One upside from the perspective of Turcke’s clients is that no routes are being closed under the settlement. While some could be closed after plans are revised, “basically all engaged interests will have their fair opportunity to come forward and present their positions,” he said.

“… Everyone gets a fair shake in the future process and they can challenge the outcome if they choose.”

Bloch said the settlement will provide a new opportunity for recreationists such as hunters, backpackers and motorists— including Coloradans who enjoy visiting Utah public lands — to weigh in on the travel plans.

Bloch said the Moab area and the Bookcliffs north of Interstate 70 were two places where the BLM made “some of the most egregious missteps” in its 2008 plans.
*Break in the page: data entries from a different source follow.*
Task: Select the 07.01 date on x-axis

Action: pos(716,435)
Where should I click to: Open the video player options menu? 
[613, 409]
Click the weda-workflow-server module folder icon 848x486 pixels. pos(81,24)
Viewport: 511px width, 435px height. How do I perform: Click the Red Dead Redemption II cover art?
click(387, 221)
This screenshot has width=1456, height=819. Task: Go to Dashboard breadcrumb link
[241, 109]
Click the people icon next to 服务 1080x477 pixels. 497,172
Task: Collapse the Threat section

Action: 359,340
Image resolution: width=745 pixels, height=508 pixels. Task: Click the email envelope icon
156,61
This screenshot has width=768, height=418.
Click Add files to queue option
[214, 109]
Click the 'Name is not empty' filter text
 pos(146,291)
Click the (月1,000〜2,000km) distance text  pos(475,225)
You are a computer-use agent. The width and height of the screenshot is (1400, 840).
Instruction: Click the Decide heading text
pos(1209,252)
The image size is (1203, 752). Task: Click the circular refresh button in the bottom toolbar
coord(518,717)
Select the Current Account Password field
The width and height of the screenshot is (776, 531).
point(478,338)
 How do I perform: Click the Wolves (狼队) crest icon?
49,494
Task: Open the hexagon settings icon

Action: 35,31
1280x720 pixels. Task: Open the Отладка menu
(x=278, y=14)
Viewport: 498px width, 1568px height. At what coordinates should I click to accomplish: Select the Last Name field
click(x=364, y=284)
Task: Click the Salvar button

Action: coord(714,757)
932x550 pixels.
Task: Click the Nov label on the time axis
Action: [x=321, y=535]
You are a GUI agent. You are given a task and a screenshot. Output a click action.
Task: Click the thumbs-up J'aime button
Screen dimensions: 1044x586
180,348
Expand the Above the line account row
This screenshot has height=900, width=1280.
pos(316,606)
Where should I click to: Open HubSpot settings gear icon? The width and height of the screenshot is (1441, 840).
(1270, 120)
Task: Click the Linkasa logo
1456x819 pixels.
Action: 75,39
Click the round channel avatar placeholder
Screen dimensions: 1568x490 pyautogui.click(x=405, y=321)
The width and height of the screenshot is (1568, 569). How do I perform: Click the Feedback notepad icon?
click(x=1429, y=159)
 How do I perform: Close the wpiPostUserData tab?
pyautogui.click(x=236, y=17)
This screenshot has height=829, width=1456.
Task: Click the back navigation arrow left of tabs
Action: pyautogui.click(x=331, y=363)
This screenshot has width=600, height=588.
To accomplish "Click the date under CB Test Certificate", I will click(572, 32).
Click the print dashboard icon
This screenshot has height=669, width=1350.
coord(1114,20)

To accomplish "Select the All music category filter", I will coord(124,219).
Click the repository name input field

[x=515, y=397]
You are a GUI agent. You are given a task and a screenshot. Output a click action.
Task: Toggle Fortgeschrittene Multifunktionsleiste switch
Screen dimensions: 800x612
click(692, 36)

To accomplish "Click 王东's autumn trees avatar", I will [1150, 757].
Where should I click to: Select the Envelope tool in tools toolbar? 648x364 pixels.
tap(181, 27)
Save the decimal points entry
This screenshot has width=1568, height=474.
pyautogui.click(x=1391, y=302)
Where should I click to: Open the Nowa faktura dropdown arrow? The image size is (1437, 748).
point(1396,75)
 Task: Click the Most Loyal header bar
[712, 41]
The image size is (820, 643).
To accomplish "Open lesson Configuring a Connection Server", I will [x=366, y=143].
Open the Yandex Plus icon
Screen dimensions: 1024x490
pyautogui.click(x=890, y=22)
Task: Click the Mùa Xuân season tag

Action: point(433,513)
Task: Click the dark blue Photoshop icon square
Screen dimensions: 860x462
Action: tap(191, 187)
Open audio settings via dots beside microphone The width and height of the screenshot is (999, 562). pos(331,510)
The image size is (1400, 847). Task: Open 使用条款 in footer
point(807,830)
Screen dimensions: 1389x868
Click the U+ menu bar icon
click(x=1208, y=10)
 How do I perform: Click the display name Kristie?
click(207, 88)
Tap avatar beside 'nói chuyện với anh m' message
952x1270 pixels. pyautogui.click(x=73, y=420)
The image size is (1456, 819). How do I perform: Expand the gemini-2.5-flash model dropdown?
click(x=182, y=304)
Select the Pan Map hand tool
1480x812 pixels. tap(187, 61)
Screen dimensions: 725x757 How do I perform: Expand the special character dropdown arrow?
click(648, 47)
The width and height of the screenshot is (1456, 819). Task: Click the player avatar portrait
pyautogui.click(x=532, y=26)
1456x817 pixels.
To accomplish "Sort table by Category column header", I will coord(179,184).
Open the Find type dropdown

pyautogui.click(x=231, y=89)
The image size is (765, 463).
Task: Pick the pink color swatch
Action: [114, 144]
He said some other notable areas that will undergo new planning include the Labyrinth Canyon stretch of the Green River outside Moab and the Dolores River area.

Robin Cooley, an Earthjustice attorney representing the conservation groups, said in the groups’ news release that the settlement is good news for areas including lands surrounding Arches and Canyonlands national parks, Glen Canyon National Recreation Area and Dinosaur National Monument.

“BLM must take a fresh look at where it will allow off-highway vehicles to drive, this time with an eye towards protecting the very things that make Utah’s redrock country so special — its wildness, opportunities for solitude, and irreplaceable archaeological sites,” Cooley said.

The settlement also requires things such as monitoring for illegal use, and reconsideration of whether to designate three places as areas of critical environmental concern due to concerns such as the existence of rare plants, conservationists says.

“These amazing lands deserve thoughtful management for uses other than motorized recreation and oil and gas development, which are prioritized in the current plans,” Nada Culver of The Wilderness Society said in the news release.

Under the agreement, the federal government will pay $400,000 to conservation groups for their legal fees. Bloch said that while the groups are pleased about that commitment, it covers just a fraction of their costs over the more than eight years of litigation.